Passage:
Our baby is gone. Today, the ultrasound showed no heartbeat and my heart broke in two.
We felt her move yesterday, so we think she left us within the last 24 hours. We knew this day was likely to come, but it still doesn't make it actually being here any easier.
We had a wonderful 28 weeks with her and we are so grateful for the time, but we are so, so sad she is gone.
We have a name for her. We we have had a name for her since she was conceived. We just didn't want to share it, not even on here, until she was born. We have always said that with any of our children, no one gets to know their names until they are born, and we wanted it to be the same with her. Well, today her soul was born to heaven, and so today I want to share her name.
Elisa Josephine
Elisa - This was always our name for our first baby girl (and since we didn't know if Luca was a boy or a girl, we chose a more androgynous name for "her") Elisa is a mixture of Mr V's mom's name Elsa, with my mom's middle name, Alice. It also means consecrated to God, which now means more than we ever though it would.

Extracted records:
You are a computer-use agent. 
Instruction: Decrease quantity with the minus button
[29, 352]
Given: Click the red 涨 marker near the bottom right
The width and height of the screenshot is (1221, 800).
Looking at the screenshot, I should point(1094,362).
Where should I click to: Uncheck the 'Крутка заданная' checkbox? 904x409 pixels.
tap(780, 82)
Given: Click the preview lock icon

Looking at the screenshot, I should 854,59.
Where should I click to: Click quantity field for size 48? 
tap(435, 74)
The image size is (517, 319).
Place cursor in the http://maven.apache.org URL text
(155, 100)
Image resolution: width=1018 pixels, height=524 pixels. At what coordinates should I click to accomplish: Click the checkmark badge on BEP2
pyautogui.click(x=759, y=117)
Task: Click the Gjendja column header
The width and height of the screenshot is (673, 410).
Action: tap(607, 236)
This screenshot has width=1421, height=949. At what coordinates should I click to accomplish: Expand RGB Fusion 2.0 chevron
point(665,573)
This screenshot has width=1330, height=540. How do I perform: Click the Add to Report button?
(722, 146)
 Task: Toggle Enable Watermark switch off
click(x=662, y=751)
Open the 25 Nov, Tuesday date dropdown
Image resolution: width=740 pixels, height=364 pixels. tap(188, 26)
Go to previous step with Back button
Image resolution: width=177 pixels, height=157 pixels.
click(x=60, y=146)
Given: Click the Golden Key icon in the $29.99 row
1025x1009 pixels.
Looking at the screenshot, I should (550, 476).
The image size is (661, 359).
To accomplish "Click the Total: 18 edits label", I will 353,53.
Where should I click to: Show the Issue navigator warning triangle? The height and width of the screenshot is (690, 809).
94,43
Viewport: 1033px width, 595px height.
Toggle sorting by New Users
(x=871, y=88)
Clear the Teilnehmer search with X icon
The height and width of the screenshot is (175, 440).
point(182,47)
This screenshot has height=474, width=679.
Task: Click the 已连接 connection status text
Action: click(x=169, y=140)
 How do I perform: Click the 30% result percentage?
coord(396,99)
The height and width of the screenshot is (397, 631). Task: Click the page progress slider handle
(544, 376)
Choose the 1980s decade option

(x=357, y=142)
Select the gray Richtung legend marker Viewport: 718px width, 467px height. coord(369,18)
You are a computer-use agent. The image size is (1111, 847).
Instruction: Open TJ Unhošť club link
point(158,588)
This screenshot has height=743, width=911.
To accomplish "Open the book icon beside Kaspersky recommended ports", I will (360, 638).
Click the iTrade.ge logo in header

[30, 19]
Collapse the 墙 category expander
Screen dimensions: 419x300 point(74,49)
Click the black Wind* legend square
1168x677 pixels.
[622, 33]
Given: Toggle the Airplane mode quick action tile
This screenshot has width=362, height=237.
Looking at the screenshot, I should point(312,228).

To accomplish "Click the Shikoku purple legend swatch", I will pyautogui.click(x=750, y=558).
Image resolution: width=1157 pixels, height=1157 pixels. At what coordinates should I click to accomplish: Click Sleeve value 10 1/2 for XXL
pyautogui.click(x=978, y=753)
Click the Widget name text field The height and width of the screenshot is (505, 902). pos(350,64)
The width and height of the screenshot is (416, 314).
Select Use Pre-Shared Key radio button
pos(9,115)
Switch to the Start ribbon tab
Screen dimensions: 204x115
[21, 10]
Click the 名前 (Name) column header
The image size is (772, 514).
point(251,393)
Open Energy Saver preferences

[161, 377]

Problem A:
Reproduce the stretch of the post about Elisa from "We have a name" through "though it would.".
Problem B:
Carry on the post about Elisa from the point where it stops.

Written reply A:
We have a name for her. We we have had a name for her since she was conceived. We just didn't want to share it, not even on here, until she was born. We have always said that with any of our children, no one gets to know their names until they are born, and we wanted it to be the same with her. Well, today her soul was born to heaven, and so today I want to share her name.
Elisa Josephine
Elisa - This was always our name for our first baby girl (and since we didn't know if Luca was a boy or a girl, we chose a more androgynous name for "her") Elisa is a mixture of Mr V's mom's name Elsa, with my mom's middle name, Alice. It also means consecrated to God, which now means more than we ever though it would.

Written reply B:
Josephine is the american translation of my Italian middle name, and was also my great grandmother's first name (the Italian translation)
Today was a very hard day, but we know the next few days are going to be hard too. We went home after our appointment to gather our things, and make some phone calls, but now we are back at the hospital, and they are going to start to induce me. They think the process could take anywhere from a day to several days. So now we wait for our baby to be born. Born after her death, which just symbolizes how much of this whole situation is backwards and upside-down.